Moscou e Washington vivem uma escalada de tensão militar na Ucrânia. Putin teme a proximidade da Otan (aliança militar ocidental) e concentrou mais de 100 mil tropas russas na fronteira do país. Nos bastidores, diplomatas tentam evitar um confronto aberto na Ucrânia.

E o que motivaria um conflito militar entre EUA e China?

Em resumo, um dos maiores objetivos da política externa chinesa é retomar o controle sobre o território autônomo de Taiwan (Formosa), que tem um governo independente da China continental desde 1949. A tensão militar na área é a mais alta em 40 anos, pois Pequim desconfia que Taiwan pretende fazer uma declaração unilateral de independência. Washington prometeu defender a autonomia de Taiwan, se necessário militarmente.

Mas não é só o futuro da ilha que está em jogo. Toda a região marítima ao sul da China é motivo de disputa entre as potências globais, devido à importância para o comércio marítimo internacional. Pequim disputa o controle de diversas ilhas na região com nações vizinhas, como o Japão e o Vietnã. Além disso, vem construindo ilhas artificiais para reclamar soberania sobre uma extensão maior de mar territorial.

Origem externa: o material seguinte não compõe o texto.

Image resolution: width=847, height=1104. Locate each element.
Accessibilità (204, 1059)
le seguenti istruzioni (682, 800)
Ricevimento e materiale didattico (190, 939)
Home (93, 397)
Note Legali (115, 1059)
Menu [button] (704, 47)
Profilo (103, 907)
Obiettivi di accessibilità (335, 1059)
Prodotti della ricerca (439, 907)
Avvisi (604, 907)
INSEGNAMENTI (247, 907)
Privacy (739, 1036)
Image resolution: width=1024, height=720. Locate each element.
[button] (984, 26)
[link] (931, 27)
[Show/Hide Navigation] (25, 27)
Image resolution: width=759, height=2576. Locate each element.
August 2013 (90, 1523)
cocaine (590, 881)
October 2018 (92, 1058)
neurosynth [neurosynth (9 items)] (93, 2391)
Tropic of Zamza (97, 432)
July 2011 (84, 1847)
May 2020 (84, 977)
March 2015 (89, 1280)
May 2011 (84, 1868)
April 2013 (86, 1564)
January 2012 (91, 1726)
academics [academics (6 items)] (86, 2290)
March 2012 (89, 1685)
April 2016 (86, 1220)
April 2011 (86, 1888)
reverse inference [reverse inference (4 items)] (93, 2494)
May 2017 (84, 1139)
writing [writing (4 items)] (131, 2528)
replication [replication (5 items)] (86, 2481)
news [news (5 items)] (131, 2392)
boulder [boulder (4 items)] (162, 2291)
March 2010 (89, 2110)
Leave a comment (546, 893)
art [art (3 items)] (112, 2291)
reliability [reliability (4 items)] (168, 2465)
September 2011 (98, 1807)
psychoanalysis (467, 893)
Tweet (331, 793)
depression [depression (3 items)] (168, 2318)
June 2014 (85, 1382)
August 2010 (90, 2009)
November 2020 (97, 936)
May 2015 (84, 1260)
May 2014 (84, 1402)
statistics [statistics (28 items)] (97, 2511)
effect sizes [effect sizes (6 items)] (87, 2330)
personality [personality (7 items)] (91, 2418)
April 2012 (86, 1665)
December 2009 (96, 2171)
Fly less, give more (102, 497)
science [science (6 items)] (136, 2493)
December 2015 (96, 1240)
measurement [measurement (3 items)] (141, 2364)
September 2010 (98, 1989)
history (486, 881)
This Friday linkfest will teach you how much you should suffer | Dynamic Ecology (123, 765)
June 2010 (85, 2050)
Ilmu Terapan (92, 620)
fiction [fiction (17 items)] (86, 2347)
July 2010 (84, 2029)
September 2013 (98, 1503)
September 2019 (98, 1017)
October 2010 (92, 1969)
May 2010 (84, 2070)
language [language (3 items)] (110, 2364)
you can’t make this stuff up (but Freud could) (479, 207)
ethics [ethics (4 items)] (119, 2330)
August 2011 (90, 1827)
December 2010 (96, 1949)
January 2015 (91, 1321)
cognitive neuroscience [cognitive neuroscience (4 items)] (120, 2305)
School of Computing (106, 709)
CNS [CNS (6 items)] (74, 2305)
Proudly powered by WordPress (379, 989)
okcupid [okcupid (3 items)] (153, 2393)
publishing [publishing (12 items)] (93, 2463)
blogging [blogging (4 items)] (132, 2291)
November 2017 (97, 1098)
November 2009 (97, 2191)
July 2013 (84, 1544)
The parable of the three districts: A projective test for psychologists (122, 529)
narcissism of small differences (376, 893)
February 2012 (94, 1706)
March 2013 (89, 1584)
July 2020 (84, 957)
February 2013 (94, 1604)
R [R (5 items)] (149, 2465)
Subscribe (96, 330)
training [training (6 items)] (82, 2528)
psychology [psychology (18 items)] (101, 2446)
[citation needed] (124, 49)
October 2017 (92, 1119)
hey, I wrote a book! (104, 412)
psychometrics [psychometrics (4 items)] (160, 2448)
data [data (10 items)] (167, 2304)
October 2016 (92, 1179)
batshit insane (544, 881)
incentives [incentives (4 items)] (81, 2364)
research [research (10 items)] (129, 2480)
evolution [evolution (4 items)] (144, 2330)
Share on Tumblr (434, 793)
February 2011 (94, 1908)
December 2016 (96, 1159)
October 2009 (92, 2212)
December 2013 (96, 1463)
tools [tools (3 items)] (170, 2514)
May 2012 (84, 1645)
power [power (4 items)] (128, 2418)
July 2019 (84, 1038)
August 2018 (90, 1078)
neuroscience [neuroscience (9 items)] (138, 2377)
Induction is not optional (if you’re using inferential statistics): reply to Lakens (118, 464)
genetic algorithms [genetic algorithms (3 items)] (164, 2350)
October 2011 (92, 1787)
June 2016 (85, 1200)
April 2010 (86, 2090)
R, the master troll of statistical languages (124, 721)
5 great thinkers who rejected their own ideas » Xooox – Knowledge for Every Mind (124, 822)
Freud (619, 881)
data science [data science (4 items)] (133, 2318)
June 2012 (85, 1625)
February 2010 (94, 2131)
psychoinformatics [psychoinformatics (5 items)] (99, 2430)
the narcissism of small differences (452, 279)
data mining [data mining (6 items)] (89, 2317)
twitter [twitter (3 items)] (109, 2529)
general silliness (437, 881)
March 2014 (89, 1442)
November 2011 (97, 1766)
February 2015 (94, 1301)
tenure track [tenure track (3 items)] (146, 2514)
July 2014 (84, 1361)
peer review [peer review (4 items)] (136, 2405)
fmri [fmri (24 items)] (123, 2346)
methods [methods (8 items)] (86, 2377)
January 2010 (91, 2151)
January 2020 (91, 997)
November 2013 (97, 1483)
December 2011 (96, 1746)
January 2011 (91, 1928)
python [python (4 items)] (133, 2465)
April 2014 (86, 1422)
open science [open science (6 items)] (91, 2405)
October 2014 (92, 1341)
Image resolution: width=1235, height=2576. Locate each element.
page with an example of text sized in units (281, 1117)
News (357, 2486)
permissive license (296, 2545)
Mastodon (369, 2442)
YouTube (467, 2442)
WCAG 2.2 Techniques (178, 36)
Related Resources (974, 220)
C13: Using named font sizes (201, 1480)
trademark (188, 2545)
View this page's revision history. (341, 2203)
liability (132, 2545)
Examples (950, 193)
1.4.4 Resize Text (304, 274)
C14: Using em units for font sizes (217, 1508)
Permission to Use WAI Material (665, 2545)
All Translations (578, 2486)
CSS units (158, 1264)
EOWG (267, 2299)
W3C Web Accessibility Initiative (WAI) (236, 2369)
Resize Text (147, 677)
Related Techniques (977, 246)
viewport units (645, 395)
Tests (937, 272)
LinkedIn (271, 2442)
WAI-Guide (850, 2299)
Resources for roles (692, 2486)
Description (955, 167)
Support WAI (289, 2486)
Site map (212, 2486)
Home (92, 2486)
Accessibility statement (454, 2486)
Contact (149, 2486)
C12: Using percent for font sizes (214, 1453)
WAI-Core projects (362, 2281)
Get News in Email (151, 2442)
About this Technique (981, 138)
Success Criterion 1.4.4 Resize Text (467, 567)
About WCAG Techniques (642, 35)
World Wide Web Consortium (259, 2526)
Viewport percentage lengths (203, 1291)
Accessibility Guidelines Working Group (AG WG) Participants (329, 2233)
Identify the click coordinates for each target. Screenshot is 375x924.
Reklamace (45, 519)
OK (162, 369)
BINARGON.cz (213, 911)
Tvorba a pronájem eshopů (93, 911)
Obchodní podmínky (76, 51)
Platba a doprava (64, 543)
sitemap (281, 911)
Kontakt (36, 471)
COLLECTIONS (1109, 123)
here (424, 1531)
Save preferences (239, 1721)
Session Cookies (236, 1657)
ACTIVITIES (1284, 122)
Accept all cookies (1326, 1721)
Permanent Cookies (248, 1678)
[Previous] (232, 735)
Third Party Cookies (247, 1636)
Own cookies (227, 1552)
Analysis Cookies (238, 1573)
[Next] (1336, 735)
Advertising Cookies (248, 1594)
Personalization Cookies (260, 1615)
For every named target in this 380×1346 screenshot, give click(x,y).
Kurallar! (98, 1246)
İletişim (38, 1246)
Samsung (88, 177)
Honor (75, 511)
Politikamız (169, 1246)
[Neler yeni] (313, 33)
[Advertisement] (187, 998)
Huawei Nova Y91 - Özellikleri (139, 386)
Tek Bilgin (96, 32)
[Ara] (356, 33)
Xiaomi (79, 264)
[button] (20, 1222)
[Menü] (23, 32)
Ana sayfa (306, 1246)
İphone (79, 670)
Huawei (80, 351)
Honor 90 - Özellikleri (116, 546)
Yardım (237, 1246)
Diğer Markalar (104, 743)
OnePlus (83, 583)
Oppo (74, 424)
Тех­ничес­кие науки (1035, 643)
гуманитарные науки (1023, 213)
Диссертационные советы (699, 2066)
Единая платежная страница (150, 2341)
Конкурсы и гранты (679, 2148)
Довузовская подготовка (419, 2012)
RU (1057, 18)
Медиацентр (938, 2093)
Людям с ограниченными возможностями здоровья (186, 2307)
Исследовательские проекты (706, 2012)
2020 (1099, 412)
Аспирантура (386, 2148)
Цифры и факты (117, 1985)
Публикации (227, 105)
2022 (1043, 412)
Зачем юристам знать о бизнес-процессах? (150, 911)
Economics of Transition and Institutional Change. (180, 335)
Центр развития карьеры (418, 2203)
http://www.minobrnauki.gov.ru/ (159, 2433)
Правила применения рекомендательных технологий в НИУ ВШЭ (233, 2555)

Analistas internacionais avaliam que esse é um dos cenários mais prováveis para a próxima guerra naval entre nações, após a guerra das ilhas Falkland (chamadas Malvinas pelos argentinos), em 1982.

Após anos treinando seus Marines para caçar extremistas nos desertos do Oriente Médio, os Estados Unidos mudaram neste ano o foco do treinamento dos fuzileiros navais para sua missão original: invasões anfíbias de ilhas e regiões litorâneas.

Em parceria com a Grã-Bretanha, os EUA também prometeram fornecer submarinos de propulsão nuclear (com armas convencionais) para a Austrália nos próximos anos.

Já a China testa mísseis “matadores de porta-aviões” em modelos de tamanho real em campos de treinamento no deserto de Taklamakan, na região de Xinjiang. Eles reproduzem as características de navios de guerra americanos, como porta-aviões e suas embarcações de escolta.

Tudo isso ocorre em um contexto de intensa guerra comercial entre EUA e China, na qual cada nação tem imposto tarifas bilionárias sobre os produtos do concorrente.

Pequim entende que Washington estaria interessada em impedir os chineses de se consolidarem como uma potência econômica global. Os EUA acusam a China de abusos de direitos humanos contra minorias étnicas e práticas comerciais supostamente desleais e roubo de propriedade intelectual.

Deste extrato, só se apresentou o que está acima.